Festiwal w Mjanmie w 2019 roku
Mjanma. Akcja niszczenia narkotyków w Rangunie (26.06.2025)
Źródło: PAP/EPA/NYEIN CHAN NAING
Co najmniej 24 osoby nie żyją, a niemal 50 zostało rannych podczas buddyjskiego festiwalu w Birmie (Mjanmie). Na tłum zrzucono dwie bomby z przelatującej nad zgromadzonymi motoparalotni - poinformował rzecznik rządu na uchodźstwie w rozmowie z BBC.
Kluczowe fakty:
  • Od puczu wojskowego w 2021 roku w Birmie trwa krwawa wojna domowa.
  • Armia rządowa regularnie dokonuje nalotów i bombardowań również na ludność cywilną.
  • W poniedziałkowym ataku zginęło kilkadziesiąt osób, w tym dzieci.
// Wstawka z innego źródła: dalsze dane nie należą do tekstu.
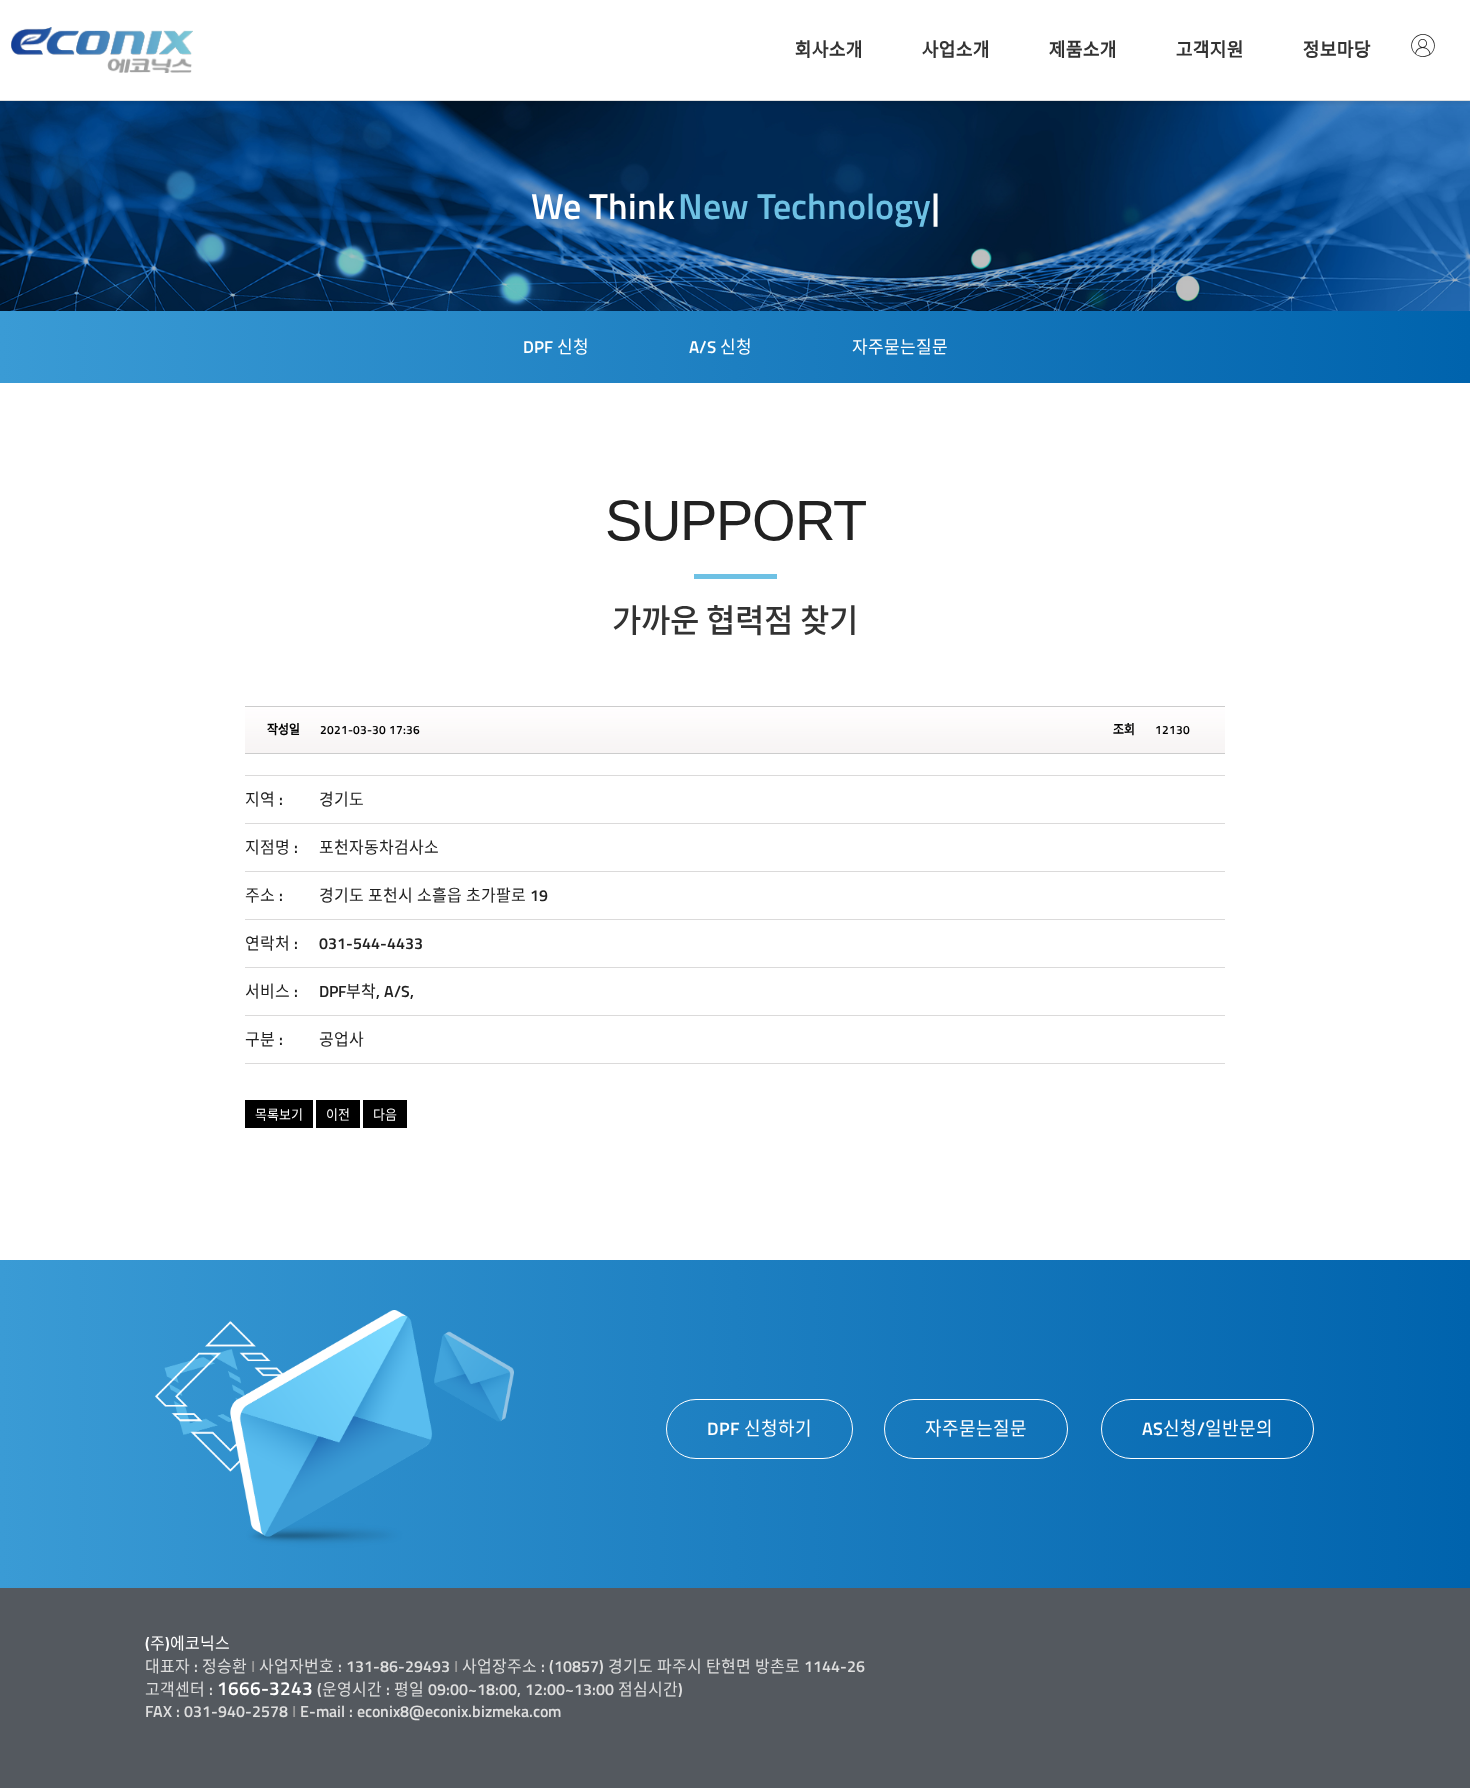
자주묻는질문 (900, 347)
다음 (385, 1114)
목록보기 (279, 1114)
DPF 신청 (556, 347)
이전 (338, 1114)
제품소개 (1083, 49)
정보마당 (1337, 49)
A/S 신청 (720, 347)
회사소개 (829, 49)
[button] (759, 1429)
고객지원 (1210, 49)
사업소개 (956, 49)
Do zdarzenia doszło w poniedziałek wieczorek. Około setki osób zebrało się w gminie Chuang U w środkowej Birmie (Mjanmie) z okazji święta narodowego na festiwalu buddyjskim. Festiwal był zarazem też protestem przeciwko wojskowemu rządowi, czyli juncie, która w 2021 roku obaliła demokratycznie wybrane władze.

Bomby z motoparalotni

Gmina, w której doszło do poniedziałkowego ataku, znajduje się w regionie kluczowym w wojnie domowej. Jego znaczna część znajduje się pod kontrolą ochotniczych oddziałów partyzanckich znanych jako Ludowe Siły Obrony (PDF), które kierują również lokalną administracją. Urzędnik lokalnych Sił Obrony poinformował BBC, że podczas poniedziałkowego zgromadzenia otrzymali informację o potencjalnym ataku powietrznym i próbowali szybko zakończyć zgromadzenie, ale nim się to udało przyleciała motoparalotnia.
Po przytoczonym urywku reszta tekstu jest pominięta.